(Task input)

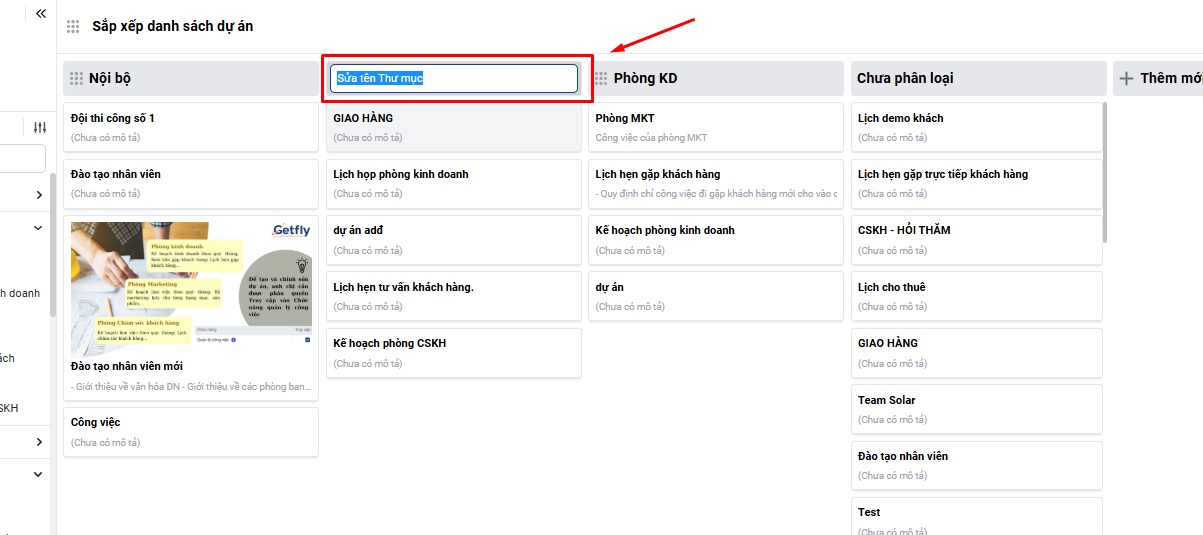Grab the drag handle of 'Nội bộ' column
Screen dimensions: 1203x535
point(76,79)
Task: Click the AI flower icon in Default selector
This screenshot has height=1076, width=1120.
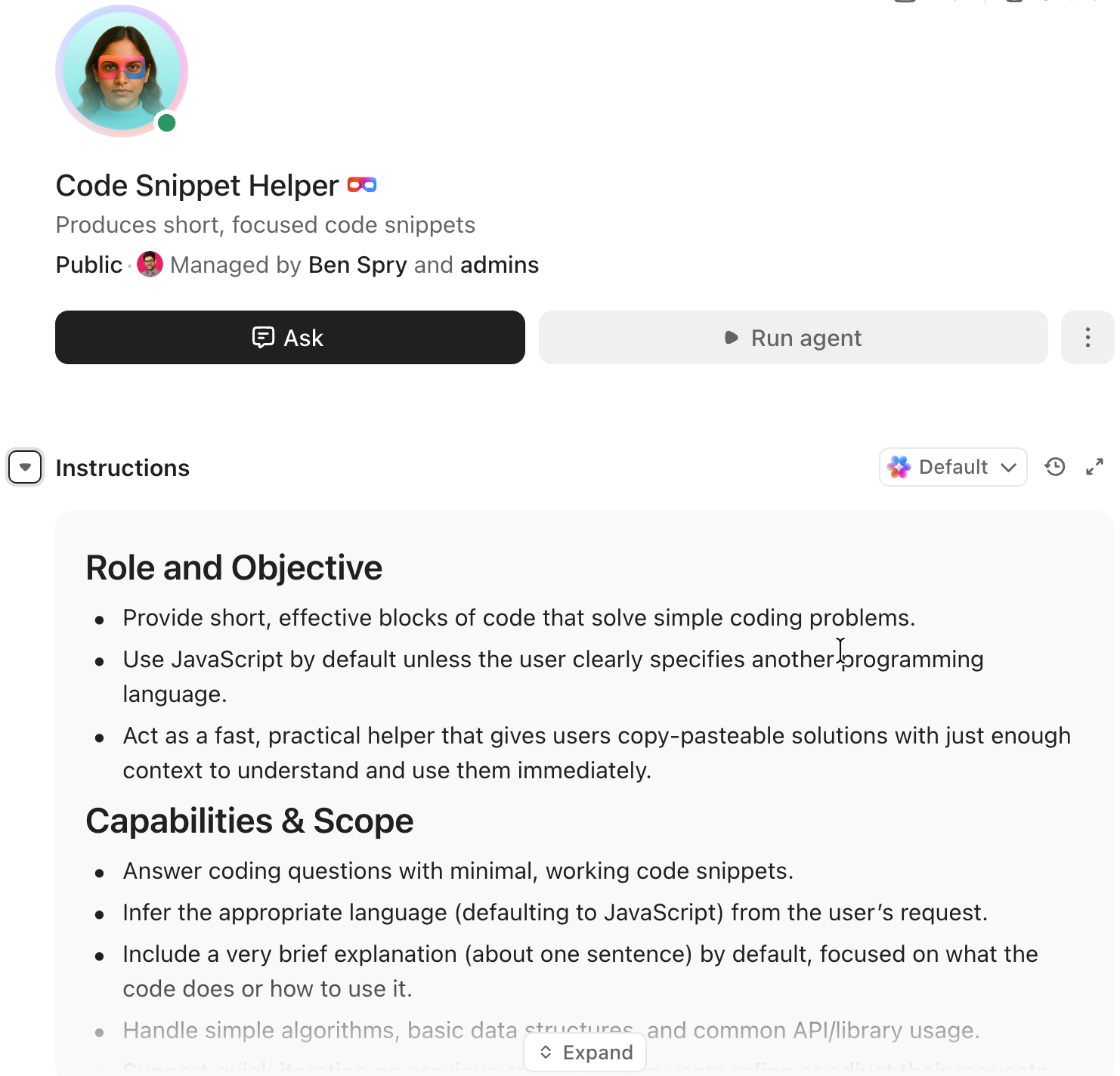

(End Task input)

Your assignment:
Could you restate exactly the lines from the line containing "Task: Click the" through the end of the listing, both ends included and nothing else, leaving the images out?

Solution for this task:
Task: Click the AI flower icon in Default selector
This screenshot has height=1076, width=1120.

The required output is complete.